IGT won’t join slot organization
Tuesday, March 9, 1999 | 10:26 a.m.
The slot machine manufacturing industry, notorious for its competitiveness, is attempting to band together to make its machines more compatible with each other.
But members of the Gaming Manufacturers Association -- GAMMA -- will have to do it without the largest company in the industry. Reno-based International Game Technology has expressed no interest in joining with the GAMMA membership to establish communication standards on slot machines.
GAMMA, a nonprofit international association founded in October 1996, is dedicated to working with regulatory agencies to develop computer standards for the industry.
Although the industry's involvement in the high-profile battle over revenue-participation games has been in the headlines recently, association members only addressed computer protocol issues in a meeting Monday.
"The jumble of components from a mixture of vendors often results in an installation and service nightmare," said Marcus Prater, vice president of public relations for the association and director of marketing for Bally Gaming Systems.
"Casino operators end up compromising satisfaction while suppliers end up spending more time on patchwork fixes than creating games that will capture the attention of players and increase casino revenue," he said.
GAMMA's goal is to develop a standard computer protocol for all gaming electronics. That includes systems that control bill validators, coin acceptors, ticket printers, slot accounting, player tracking, bonusing, cashless and progressive machines.
The 17 gaming manufacturers that are members of GAMMA hope that by establishing computer standards they'll be able to focus more time on developing new products and less on figuring out to deliver information from one computer system to another.
Peter De Raedt, chairman of GAMMA and an executive with Aristocrat Inc., said IGT was invited to join the association, but has decided instead to keep its own standards in place. That puts the small manufacturers in a position of banding together to take on the giant of the industry, since IGT has a 60-70 percent market share.
"It's unprecedented in our industry for a group of manufacturers to agree on a standard," De Raedt said. "As a group, we may be able to get IGT to change its position. They've said they don't need us, that they can do better. In my opinion, that's a shortsighted approach."
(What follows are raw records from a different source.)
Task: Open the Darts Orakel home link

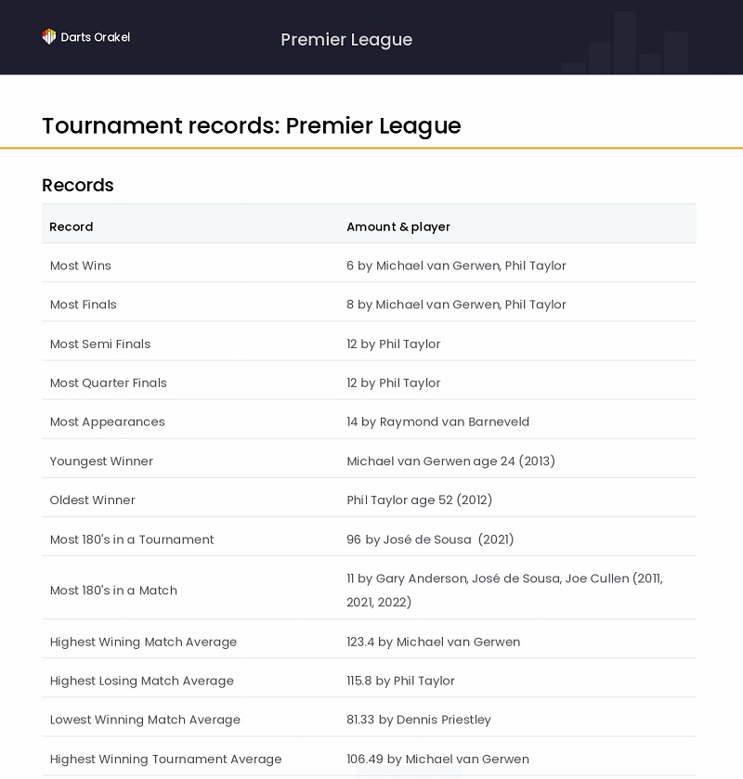Action: point(86,37)
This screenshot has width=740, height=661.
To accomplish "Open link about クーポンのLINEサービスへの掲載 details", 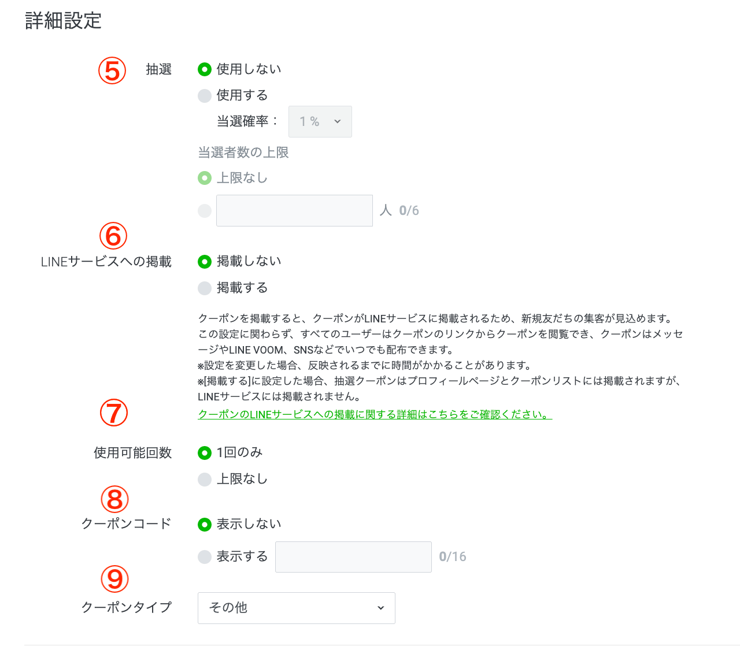I will 375,414.
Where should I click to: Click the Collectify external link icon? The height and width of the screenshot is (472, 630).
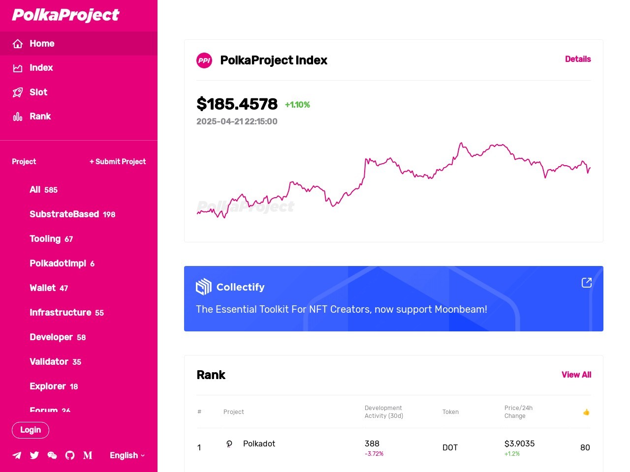[586, 283]
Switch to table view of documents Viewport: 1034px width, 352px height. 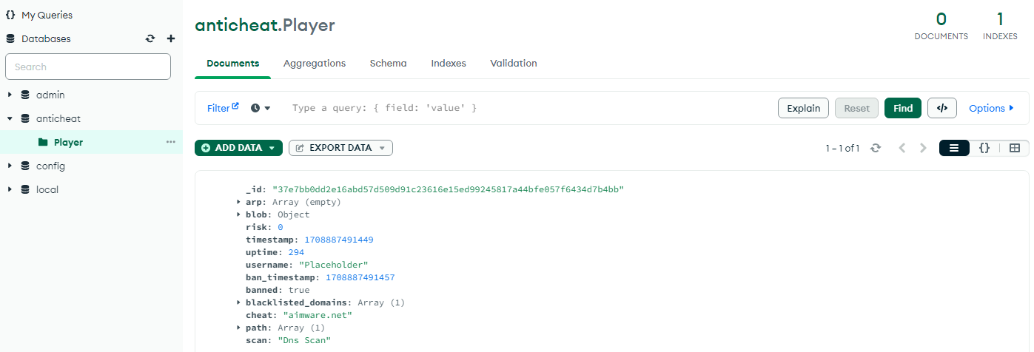tap(1014, 148)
Lyle Bell, vice president of gaming systems at IGT, said his company offered its own computer protocol to GAMMA -- but the organization didn't want it. As far as joining GAMMA and changing over all IGT machines to a new protocol, Bell said it would be an expensive proposition.
"Any kind of proposition has to be a win-win for everybody," Bell said. "Our system (called SAS) is about 10 years old. I think GAMMA wanted something new and fresh."
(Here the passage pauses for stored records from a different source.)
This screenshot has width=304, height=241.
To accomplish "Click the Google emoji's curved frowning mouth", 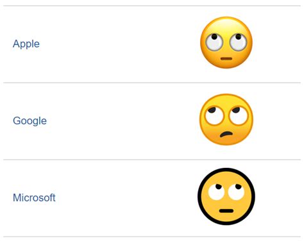I will pos(226,135).
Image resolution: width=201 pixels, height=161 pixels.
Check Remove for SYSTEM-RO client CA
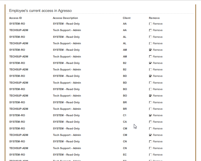150,122
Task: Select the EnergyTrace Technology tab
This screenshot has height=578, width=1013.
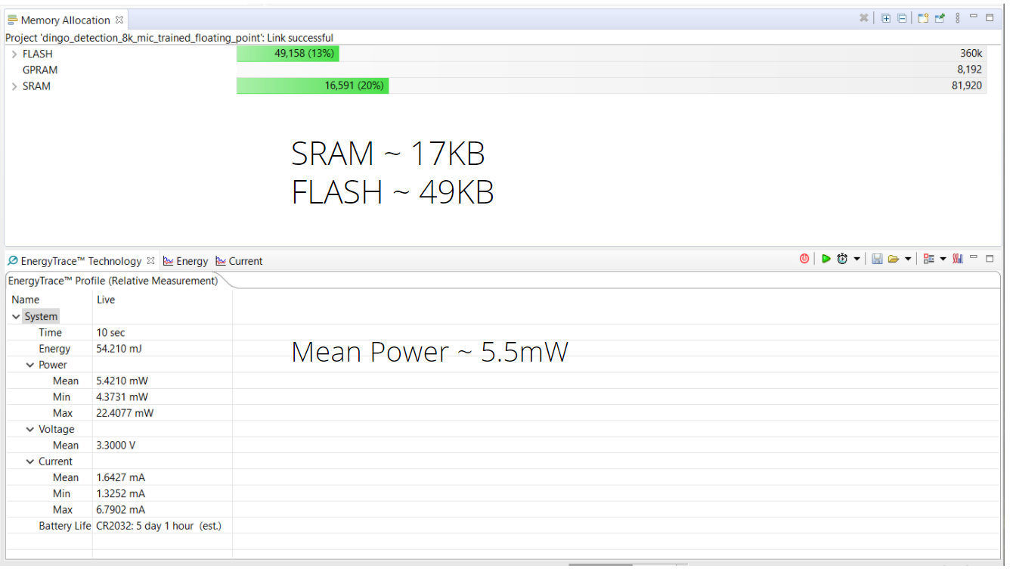Action: click(x=80, y=261)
Bell said SAS already supports two types of protocols and most machines in the industry already communicate with one of them. It would cost hundreds of thousands of dollars to shift to a new protocol, a move which would, in essence, require the reprogramming of thousands of IGT machines.
"We felt it was appropriate to use SAS as the starting point and let it be improved over a period of time," Bell said.
De Raedt compares the standoff to the computer industry battle between IBM and Apple in the 1980s. IBM eventually shared its protocols with other manufacturers in the industry and PC sales eventually surpassed those by Apple.
In a GAMMA meeting on Monday in Las Vegas, Rob Oseland, vice president of slot operations at the Bellagio hotel-casino, said maturing industries have historically taken a similar approach to developing operational standards in the market. He cited the automotive industry, the medical industry and the development of the Internet as examples.
GAMMA has established a two-year schedule for publication of its standards. It will distribute a preliminary version in May. Following a six-month evaluation period, the association will spend three months tweaking the product before releasing its final version in February 2000. Software is expected to be shipped by the second quarter of the year.
Last November, GAMMA sent a proposed uniform standard for slot machine light tower operations to the Division of Gaming Enforcement in Atlantic City, N.J.
Light towers are the cylindrical lights on top of slot machines that notify attendants when a patron is in need of change or help.
To attain the widest immediate compliance, GAMMA modeled its light tower standard on a two-tier light tower used by IGT.